Rieccoci nuovamente qui! Sono il vostro amatissimo Shadow, e sono pronto a farvi tuffare nel passato con Detective Conan. Ora ditemi: chi di voi ha mai visto l’anime tratto dal manga creato da Gōshō Aoyama? Il manga è stato pubblicato per la primissima volta nel 1994 sulla rivista Weekly Shōnen Sunday di Shogakukan, tuttora in corso. La pubblicazione in tankōbon è giunta al 95° volume il 18 ottobre di quest’anno. In Italia è stato inizialmente tradotto e pubblicato dalla Comic Art nel 1998, successivamente dalla Star Comics dal 2005 avendo cadenza mensile (dal numero 1 al 61), bimestrale (dal 62 al 72) ed infine quadrimestrale (dal 73 in poi). L’11 luglio è uscito in Italia il volume 94. 
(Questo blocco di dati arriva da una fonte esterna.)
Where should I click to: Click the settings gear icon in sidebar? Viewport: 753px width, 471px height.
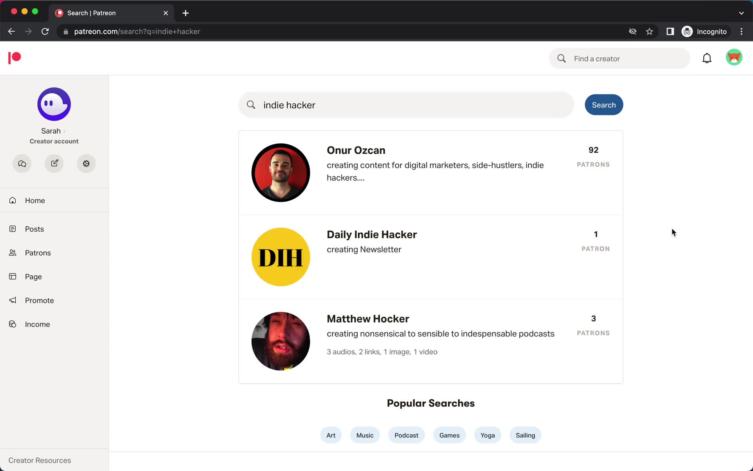tap(86, 163)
Al giorno d’oggi è considerato uno dei più importanti manga di sempre, in quanto spicca per originalità del genere (manga che si possono associare al giallo sono molto ma molto rari) e l’anime è sempre presente nella top ten delle serie animate più seguite in Giappone.

La trasposizione televisiva è nata nel 1996, con la prima messa in onda, curata dalla TMS Entertainment, produttrice della serie, dalla Nippon Television (NTV) e dalla Yomiuri TV (YTV), tutte regolarmente emittenti giapponesi.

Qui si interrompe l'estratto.